下にある映画『ヘレディタリー/継承』の紹介文の続きを書いてください。

本文 ▸
________
グラハム家の祖母エレンが闘病生活の末、その人生の幕を閉じました。
エレンには折り合いが合わなかった娘のアニーの存在がいました。

アニーは夫のスティーブ、16歳の息子・ピーターと13歳の娘・チャーリー
共に暮らし、仕事はミニチュア模型作りをしていました。

エレンの葬儀では悲しむ様子を見せない、おばあちゃん子のチャーリーでしたが、
その日を境に奇行が目立つようになります。

スティーブの元には、エレンの眠っている箇所が荒らされたとの
連絡が入りますが、アニーには告げませんでした。

母の死に複雑な感情を抱くアニーは自分の気持ちの整理を
つけられず、夫には映画を見に行くと嘘をつき、
グループセラピーへ参加する・・・。

キャスト
トニ・コレット、ガブリエル・バーン、アレックス・ウルフ、
ミリー・シャピロ、アン・ダウド
 他

【ヘレディタリー/継承】が見られるサービス

U-NEXTに登録すれば見放題で楽しめます。
________
記録 ▸
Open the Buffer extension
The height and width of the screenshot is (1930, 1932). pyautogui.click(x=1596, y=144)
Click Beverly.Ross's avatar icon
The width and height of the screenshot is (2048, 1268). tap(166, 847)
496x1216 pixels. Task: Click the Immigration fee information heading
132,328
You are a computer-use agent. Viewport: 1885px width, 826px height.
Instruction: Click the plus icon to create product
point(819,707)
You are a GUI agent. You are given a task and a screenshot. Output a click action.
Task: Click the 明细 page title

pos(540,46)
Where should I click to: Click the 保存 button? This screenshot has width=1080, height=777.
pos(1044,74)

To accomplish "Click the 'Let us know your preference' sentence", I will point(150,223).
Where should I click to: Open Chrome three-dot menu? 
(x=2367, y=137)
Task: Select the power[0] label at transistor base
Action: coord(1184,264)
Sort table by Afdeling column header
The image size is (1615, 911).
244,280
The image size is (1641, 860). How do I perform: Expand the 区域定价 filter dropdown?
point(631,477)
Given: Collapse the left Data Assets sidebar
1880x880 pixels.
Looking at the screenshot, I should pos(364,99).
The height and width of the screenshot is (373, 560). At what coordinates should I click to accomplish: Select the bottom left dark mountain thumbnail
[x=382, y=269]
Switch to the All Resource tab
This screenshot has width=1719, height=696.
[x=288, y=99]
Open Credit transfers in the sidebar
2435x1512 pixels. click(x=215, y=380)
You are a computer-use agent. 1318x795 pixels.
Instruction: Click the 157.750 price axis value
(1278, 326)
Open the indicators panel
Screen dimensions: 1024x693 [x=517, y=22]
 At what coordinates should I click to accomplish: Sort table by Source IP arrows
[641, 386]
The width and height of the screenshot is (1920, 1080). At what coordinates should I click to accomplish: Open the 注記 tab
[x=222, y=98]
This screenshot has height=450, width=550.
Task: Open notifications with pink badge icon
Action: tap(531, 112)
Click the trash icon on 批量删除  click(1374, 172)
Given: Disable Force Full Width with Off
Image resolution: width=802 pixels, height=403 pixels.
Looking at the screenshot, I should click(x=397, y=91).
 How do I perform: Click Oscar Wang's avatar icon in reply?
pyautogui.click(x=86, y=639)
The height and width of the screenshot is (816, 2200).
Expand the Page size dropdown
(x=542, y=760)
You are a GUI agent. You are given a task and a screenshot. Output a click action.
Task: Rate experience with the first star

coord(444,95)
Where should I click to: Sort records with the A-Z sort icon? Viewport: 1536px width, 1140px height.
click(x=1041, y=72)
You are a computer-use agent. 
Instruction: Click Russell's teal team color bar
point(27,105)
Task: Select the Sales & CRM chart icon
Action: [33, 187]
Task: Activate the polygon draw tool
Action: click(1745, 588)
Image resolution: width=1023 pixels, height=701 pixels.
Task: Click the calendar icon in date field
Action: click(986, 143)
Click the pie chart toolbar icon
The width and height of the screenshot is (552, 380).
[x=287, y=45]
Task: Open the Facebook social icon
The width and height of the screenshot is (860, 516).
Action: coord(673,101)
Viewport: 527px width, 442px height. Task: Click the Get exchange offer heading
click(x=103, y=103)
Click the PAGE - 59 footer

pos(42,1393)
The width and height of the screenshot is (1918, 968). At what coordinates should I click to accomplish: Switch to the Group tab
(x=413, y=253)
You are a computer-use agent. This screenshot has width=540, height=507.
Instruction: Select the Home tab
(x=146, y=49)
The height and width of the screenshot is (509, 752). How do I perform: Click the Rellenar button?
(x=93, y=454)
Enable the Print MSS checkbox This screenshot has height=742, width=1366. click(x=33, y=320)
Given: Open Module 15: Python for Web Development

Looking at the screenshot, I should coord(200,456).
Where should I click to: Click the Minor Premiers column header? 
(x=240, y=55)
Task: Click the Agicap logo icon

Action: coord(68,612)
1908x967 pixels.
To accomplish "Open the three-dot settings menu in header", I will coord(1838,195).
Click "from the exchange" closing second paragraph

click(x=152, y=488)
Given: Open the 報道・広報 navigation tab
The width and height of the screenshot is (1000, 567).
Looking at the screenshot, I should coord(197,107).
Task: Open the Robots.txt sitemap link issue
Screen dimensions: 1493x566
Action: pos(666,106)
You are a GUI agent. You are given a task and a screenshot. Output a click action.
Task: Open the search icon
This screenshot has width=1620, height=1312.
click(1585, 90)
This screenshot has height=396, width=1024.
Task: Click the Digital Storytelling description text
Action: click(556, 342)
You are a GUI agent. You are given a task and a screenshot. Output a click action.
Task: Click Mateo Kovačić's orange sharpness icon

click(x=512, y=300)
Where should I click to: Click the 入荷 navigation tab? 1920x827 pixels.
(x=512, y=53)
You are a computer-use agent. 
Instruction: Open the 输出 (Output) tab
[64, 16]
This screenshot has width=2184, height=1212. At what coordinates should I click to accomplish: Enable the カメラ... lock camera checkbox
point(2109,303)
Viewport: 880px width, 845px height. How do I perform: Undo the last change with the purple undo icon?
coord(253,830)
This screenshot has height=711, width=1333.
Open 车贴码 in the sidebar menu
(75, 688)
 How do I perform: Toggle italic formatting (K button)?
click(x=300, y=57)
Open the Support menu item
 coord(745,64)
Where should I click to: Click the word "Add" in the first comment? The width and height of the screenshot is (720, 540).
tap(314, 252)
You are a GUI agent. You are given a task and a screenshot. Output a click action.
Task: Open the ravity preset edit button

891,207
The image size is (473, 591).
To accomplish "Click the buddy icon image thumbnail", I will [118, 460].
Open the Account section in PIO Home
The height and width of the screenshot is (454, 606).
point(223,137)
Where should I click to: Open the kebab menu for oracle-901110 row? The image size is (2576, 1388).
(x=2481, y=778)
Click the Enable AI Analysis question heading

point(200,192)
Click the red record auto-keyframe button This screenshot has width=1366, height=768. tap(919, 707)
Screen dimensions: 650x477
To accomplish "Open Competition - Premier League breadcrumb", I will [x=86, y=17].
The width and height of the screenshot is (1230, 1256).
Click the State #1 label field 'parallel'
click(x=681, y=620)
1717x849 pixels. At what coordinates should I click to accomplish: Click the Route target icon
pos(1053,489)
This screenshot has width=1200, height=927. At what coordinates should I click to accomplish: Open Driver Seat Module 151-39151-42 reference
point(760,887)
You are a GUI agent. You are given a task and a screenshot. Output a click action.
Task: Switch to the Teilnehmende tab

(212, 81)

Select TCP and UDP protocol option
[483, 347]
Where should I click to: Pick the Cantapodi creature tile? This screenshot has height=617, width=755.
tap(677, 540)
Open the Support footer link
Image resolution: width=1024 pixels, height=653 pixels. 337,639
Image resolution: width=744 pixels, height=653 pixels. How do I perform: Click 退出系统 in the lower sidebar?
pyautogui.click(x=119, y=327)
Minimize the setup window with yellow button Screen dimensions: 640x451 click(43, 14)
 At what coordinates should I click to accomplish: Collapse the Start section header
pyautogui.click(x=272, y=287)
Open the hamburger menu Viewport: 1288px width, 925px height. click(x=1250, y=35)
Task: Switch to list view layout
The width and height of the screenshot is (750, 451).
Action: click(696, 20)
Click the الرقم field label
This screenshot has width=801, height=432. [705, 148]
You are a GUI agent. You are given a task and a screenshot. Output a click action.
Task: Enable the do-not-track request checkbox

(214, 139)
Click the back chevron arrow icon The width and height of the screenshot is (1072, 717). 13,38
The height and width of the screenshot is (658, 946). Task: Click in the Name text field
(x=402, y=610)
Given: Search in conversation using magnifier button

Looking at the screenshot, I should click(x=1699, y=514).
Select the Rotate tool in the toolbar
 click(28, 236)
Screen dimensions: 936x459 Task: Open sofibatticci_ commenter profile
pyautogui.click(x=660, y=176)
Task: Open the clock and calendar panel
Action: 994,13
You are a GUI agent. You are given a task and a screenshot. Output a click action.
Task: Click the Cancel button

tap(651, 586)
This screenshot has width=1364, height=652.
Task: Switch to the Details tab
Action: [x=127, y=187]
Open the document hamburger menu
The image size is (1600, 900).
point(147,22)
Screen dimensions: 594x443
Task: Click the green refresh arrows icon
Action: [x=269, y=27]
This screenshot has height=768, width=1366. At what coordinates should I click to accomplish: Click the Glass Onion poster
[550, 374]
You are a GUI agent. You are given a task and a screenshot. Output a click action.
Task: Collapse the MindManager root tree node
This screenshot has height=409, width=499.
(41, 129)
________
結果は下に ▸
Huluでは字幕版も吹き替え版も楽しめます!

本記事の情報は2024年3月時点のものです。
最新の配信状況は各サイトにてご確認くださいませ。

以下、作品のネタバレを含みます
未視聴の方はご視聴後のご再訪をお待ちしております。

悪魔召喚の真相

召喚を待ちわびる悪魔にとっては
まるでミニチュア模型の中の人のように
グラハム家の人たちは小さくて簡単に壊すこともでき、
軽々と持ち上げることも可能なそんな存在だったのでしょうか。

操ったのか?操られたのか?
召喚の真相とは?

元凶の王妃エレン

本作での恐怖を司る根源であり、悪魔ペイモンに心酔して家族を捧げてしまった
エレンが行ったとされる所業が以下の通りです。

・夫に悪魔を召喚しようとして失敗
・息子のチャールズに召喚を試みるも息子は自ら命を絶ってしまう
・娘の子どもに狙いをつけるが第1子のピーターに近寄ることは出来ず
・第2子のチャーリーの中に召喚することを成功させる⁈

エレンがなくなってもなおアニーに残したのは悲劇。

失うことに絶望しないで。犠牲は恩恵に繋がるから。

これはエレンが娘アニーにあてた手紙です。

〖失うこと〗というのが、
アニーの娘チャーリーや息子ピーターのこと、最終的には
アニー自身も命を落とすのだということを示唆したメッセージ
であると推測できます。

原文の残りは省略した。